Print all the entries verbatim.

PROVIDED RECORDS Block Start

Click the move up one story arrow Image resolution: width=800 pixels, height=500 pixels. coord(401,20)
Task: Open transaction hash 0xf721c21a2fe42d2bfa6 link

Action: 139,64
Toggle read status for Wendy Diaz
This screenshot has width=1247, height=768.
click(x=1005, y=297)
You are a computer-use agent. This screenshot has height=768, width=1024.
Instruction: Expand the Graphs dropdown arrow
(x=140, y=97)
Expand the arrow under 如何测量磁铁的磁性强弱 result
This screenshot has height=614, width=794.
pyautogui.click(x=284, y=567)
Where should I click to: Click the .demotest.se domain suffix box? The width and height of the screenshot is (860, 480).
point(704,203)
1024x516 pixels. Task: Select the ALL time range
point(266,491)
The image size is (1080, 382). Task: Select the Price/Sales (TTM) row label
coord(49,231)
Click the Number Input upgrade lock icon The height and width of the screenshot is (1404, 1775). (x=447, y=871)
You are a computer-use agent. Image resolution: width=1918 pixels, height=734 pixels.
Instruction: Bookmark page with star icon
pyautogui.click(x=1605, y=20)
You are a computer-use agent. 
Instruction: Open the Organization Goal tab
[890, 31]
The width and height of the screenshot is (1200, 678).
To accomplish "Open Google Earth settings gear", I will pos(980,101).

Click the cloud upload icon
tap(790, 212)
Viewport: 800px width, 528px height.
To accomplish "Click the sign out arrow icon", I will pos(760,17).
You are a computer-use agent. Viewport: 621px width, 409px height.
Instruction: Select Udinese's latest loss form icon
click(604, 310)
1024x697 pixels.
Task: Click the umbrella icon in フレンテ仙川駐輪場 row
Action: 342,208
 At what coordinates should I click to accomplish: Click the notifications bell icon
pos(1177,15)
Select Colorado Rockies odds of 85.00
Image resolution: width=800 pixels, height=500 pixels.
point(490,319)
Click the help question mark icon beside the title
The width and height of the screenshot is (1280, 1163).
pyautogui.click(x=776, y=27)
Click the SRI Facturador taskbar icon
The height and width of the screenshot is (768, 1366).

PROVIDED RECORDS Block End

YOUR SOLUTION >>
Click the move up one story arrow Image resolution: width=800 pixels, height=500 pixels. coord(401,20)
Task: Open transaction hash 0xf721c21a2fe42d2bfa6 link

Action: 139,64
Toggle read status for Wendy Diaz
This screenshot has width=1247, height=768.
click(x=1005, y=297)
You are a computer-use agent. This screenshot has height=768, width=1024.
Instruction: Expand the Graphs dropdown arrow
(x=140, y=97)
Expand the arrow under 如何测量磁铁的磁性强弱 result
This screenshot has height=614, width=794.
pyautogui.click(x=284, y=567)
Where should I click to: Click the .demotest.se domain suffix box? The width and height of the screenshot is (860, 480).
point(704,203)
1024x516 pixels. Task: Select the ALL time range
point(266,491)
The image size is (1080, 382). Task: Select the Price/Sales (TTM) row label
coord(49,231)
Click the Number Input upgrade lock icon The height and width of the screenshot is (1404, 1775). (x=447, y=871)
You are a computer-use agent. Image resolution: width=1918 pixels, height=734 pixels.
Instruction: Bookmark page with star icon
pyautogui.click(x=1605, y=20)
You are a computer-use agent. 
Instruction: Open the Organization Goal tab
[890, 31]
The width and height of the screenshot is (1200, 678).
To accomplish "Open Google Earth settings gear", I will pos(980,101).

Click the cloud upload icon
tap(790, 212)
Viewport: 800px width, 528px height.
To accomplish "Click the sign out arrow icon", I will pos(760,17).
You are a computer-use agent. Viewport: 621px width, 409px height.
Instruction: Select Udinese's latest loss form icon
click(604, 310)
1024x697 pixels.
Task: Click the umbrella icon in フレンテ仙川駐輪場 row
Action: 342,208
 At what coordinates should I click to accomplish: Click the notifications bell icon
pos(1177,15)
Select Colorado Rockies odds of 85.00
Image resolution: width=800 pixels, height=500 pixels.
point(490,319)
Click the help question mark icon beside the title
The width and height of the screenshot is (1280, 1163).
pyautogui.click(x=776, y=27)
Click the SRI Facturador taskbar icon
The height and width of the screenshot is (768, 1366).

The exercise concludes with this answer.